A massive leak of documents from a Chinese tech firm has revealed how the government in Beijing allegedly uses the company to conduct extensive hacking campaigns against targets around the world. The documents, which were posted online anonymously last weekend, include chat logs, employee records, and client contracts of the firm I-Soon. The data shows that the company has hacked into political groups, hospitals, universities, and governments, on behalf of China’s police, intelligence, and military agencies.
The leaked data, which covers the period from 2016 to 2022, provides some of the clearest public evidence of how China’s powerful security agencies outsource hacking operations to tech firms, according to private experts and US officials who spoke to CNN. The data shows that I-Soon has hacked into hundreds of targets in more than 20 countries, including:
- Tibetan exile-run political groups, such as the Central Tibetan Administration and the Tibetan Youth Congress, which advocate for the autonomy and the human rights of Tibetans in China.
- Hospitals in Taiwan and India, such as the Taipei Veterans General Hospital and the Apollo Hospitals, which are involved in the treatment and the research of Covid-19 and other diseases.
- Universities in Hong Kong, such as the University of Hong Kong and the Hong Kong Baptist University, which have witnessed the mass pro-democracy protests in 2019 and the crackdown by the Chinese authorities.
- Governments in Asia, Europe, Africa, and Latin America, such as Japan, Germany, Kenya, and Brazil, which have diplomatic, economic, or strategic relations with China.
The data also shows that I-Soon has used a variety of techniques and tools to hack into the targets, such as:
- Phishing emails, which are designed to trick the recipients into clicking on malicious links or attachments that install malware or steal credentials.
- Zero-day exploits, which are vulnerabilities in software or hardware that are unknown to the developers or the users, and that can be exploited to gain access or control of the systems.
- Web shells, which are malicious scripts or codes that are uploaded to a web server, and that can be used to execute commands or access data remotely.
The reaction and the response of the US
The leak of the data has caught the attention of the US officials, who have been combing through the documents for clues on how China conducts its hacking campaigns, and how to counter them. The Biden administration’s study of the leak is ongoing, but multiple US cybersecurity officials familiar with the matter told CNN that the data could help them to:
- Identify and attribute the hacking activities of China, and to expose and sanction the actors and the entities involved.
- Protect and defend the US and its allies from the hacking threats of China, and to enhance the cybersecurity cooperation and coordination among the partners.
- Deter and disrupt the hacking operations of China, and to impose costs and consequences for the malicious behavior.
The leak of the data comes amid unprecedented tensions in US-China relations in cyberspace, and appears to contradict Beijing’s repeated denials that it sponsors cyberattacks.
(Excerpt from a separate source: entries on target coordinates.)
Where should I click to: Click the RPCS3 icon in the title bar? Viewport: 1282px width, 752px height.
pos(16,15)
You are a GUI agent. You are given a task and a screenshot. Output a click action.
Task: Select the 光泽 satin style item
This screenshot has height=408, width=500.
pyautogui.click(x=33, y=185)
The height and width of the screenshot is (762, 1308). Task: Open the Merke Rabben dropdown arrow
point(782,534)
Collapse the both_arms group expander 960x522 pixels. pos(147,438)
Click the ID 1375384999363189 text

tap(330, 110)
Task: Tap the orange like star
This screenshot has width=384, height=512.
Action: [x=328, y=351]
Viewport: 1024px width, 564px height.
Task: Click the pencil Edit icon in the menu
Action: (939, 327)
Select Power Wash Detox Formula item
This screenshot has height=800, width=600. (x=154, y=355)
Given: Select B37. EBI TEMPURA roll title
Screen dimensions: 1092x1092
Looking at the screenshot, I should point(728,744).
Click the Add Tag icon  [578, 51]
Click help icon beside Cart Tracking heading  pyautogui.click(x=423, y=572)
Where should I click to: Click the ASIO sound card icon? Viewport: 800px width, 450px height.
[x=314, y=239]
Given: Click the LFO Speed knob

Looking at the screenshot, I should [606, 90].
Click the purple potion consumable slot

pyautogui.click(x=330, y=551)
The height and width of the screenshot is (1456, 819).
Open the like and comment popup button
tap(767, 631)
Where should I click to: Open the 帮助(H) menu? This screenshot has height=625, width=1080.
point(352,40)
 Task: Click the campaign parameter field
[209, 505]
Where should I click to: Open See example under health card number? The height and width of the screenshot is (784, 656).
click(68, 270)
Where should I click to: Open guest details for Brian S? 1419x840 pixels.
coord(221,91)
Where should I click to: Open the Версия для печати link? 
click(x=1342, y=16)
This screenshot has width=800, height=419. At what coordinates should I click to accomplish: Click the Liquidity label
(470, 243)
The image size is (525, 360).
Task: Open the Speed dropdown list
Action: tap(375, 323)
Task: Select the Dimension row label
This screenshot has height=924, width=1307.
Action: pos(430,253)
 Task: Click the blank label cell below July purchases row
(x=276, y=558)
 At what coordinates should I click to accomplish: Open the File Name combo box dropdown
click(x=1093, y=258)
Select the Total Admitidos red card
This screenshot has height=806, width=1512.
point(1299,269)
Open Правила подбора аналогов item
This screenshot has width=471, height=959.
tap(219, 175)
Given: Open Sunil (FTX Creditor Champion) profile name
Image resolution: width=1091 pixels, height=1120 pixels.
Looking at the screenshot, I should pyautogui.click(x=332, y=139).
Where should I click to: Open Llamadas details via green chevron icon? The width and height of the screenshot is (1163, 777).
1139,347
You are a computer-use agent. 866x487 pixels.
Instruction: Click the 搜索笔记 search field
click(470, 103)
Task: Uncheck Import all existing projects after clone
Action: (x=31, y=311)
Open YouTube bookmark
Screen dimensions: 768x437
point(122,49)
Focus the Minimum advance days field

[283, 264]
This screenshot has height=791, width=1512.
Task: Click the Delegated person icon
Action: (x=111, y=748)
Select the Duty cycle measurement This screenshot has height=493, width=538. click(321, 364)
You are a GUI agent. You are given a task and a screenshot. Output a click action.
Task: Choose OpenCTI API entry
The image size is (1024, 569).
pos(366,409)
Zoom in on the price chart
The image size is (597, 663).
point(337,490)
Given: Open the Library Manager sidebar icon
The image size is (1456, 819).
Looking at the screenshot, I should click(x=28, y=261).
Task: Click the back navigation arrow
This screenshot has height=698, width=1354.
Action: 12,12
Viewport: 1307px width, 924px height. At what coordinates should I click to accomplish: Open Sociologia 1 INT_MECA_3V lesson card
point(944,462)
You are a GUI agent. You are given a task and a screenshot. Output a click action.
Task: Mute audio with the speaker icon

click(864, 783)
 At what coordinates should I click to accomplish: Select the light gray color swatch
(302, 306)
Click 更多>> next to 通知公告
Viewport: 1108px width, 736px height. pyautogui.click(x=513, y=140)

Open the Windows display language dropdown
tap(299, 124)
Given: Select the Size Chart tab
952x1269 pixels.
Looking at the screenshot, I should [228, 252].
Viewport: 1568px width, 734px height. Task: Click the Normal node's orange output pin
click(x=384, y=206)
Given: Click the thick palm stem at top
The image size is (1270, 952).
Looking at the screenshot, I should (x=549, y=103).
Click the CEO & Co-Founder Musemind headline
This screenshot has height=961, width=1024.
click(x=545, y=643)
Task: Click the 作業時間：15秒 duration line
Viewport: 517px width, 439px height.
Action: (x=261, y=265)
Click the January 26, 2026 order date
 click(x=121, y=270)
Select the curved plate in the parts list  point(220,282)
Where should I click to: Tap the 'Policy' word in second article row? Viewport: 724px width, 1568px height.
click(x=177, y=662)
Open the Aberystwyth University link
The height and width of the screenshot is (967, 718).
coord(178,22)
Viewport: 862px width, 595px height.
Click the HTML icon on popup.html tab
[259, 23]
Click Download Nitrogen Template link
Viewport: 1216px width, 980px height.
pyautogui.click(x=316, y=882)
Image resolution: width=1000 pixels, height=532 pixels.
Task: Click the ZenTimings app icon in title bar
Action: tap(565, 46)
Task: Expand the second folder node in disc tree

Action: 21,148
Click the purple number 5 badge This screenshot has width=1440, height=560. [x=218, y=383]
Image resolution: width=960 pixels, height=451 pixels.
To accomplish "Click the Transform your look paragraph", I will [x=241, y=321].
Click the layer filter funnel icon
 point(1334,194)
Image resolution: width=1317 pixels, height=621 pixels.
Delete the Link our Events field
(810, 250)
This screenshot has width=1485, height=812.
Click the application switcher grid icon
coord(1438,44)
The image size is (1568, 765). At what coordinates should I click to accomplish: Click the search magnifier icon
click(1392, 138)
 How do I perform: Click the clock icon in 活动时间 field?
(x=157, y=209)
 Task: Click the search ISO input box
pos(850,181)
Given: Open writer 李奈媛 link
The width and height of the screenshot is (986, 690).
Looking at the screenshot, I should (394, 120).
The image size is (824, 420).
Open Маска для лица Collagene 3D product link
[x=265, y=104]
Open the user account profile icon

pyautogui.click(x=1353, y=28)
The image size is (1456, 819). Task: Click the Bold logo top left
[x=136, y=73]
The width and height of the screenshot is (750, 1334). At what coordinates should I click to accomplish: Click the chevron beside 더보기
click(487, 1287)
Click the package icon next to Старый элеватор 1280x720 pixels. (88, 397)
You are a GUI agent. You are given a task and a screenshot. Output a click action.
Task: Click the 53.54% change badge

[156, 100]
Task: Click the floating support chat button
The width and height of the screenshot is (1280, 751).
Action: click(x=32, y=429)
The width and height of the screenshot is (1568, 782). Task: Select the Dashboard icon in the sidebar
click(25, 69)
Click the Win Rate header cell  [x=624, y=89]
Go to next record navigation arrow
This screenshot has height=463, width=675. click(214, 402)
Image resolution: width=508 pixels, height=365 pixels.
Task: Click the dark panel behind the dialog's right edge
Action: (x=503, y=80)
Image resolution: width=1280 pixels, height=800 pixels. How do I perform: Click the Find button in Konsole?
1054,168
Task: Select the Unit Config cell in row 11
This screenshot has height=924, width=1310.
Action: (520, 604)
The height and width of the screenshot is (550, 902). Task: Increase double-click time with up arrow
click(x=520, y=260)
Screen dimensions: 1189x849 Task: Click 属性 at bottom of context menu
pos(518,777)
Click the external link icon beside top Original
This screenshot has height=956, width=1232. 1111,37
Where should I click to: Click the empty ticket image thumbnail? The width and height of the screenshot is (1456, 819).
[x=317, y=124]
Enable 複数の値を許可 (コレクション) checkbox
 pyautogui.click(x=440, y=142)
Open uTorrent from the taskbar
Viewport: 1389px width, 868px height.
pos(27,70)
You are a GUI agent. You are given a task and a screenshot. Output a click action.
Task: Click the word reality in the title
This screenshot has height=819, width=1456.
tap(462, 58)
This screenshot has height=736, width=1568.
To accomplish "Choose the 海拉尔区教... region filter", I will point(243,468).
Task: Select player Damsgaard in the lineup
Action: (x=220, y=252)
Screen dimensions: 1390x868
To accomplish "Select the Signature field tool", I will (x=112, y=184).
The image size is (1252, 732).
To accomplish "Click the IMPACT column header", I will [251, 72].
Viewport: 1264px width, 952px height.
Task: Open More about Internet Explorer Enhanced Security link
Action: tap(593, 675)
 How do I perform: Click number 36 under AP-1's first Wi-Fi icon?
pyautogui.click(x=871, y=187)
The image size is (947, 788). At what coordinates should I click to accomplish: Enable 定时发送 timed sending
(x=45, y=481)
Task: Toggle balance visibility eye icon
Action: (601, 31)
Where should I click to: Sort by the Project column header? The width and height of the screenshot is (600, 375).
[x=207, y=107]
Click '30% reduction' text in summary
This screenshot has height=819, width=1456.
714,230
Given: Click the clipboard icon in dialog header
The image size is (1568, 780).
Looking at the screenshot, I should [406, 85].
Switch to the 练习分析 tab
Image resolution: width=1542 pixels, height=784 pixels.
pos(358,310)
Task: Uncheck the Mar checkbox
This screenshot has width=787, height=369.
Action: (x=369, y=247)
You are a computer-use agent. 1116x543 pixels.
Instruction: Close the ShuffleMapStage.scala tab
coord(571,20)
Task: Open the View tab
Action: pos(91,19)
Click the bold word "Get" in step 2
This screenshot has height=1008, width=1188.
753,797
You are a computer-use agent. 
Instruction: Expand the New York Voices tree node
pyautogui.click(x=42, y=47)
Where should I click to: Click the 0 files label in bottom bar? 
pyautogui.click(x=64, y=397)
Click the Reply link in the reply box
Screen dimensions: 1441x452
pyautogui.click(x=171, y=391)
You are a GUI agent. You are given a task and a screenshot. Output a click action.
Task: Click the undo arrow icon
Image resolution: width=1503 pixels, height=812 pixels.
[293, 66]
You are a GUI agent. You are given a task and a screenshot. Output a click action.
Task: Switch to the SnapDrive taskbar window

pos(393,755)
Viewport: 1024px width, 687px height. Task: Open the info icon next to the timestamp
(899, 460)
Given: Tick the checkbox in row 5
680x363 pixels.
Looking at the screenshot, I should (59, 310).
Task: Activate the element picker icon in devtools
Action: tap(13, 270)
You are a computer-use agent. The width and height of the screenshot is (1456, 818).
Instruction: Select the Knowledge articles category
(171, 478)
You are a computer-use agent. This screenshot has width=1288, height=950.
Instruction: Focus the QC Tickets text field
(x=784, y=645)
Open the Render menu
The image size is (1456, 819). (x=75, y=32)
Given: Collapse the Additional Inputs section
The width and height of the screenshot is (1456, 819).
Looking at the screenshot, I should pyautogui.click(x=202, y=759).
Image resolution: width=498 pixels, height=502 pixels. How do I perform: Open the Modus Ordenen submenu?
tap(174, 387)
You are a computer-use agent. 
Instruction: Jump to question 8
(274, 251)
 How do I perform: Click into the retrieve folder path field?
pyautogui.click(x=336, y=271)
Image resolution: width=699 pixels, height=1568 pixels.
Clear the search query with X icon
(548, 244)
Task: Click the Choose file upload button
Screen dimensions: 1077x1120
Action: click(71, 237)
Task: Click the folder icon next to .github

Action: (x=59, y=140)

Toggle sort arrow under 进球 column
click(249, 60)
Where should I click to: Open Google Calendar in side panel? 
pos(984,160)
The US has accused China of being behind some of the most damaging and sophisticated cyberattacks in recent years, such as:
- The SolarWinds hack, which compromised the networks of several US government agencies and private companies, and which the US attributed to Russia and China.
- The Microsoft Exchange hack, which exploited a vulnerability in the email software and affected tens of thousands of organizations worldwide, and which the US blamed on China and its proxies.
- The Colonial Pipeline hack, which disrupted the supply of fuel to the US East Coast, and which the US linked to a ransomware group based in China.
China has strongly denied the allegations, and has in turn accused the US of conducting its own cyberattacks and espionage against China and other countries.
The denial and the defense of China and I-Soon
China and I-Soon have both denied any involvement in the hacking activities exposed by the leaked data, and have questioned the authenticity and the credibility of the documents. The Chinese Embassy in Washington, DC, said in a statement that:
- The claim that “the Chinese authorities surveil dissidents overseas” is completely fabricated, and that China is a major victim of cyberattacks, and keeps a firm stance against all forms of cyberattacks and resorts to lawful methods in tackling them.
- China does not encourage, support, or condone attacks launched by hackers, and that the allegation that China uses tech firms to outsource hacking operations is baseless and groundless, and that China respects and protects the legitimate rights and interests of foreign enterprises in China.
Wu Haibo, the CEO of I-Soon, a privately owned and Shanghai-based tech firm, did not respond to multiple requests for comment from CNN. However, he told the South China Morning Post, a Hong Kong-based newspaper, that:
- The leaked data is fake and fabricated, and that I-Soon is a legitimate and law-abiding company that provides cybersecurity services and solutions to its clients, and that it has never engaged in any hacking activities or violated any laws or regulations.
- The leak is a smear campaign and a cyberattack against I-Soon, and that the company has reported the incident to the relevant authorities, and that it will take legal actions to protect its reputation and interests.
The leak of the data has sparked a heated debate and a fierce controversy among the cybersecurity experts, the media outlets, and the public, who have different views and opinions on the veracity and the significance of the documents. Some have praised the leak as a rare and valuable insight into the inner workings of China’s hacking operations, while others have criticized the leak as a dubious and dubious attempt to discredit China and its tech industry.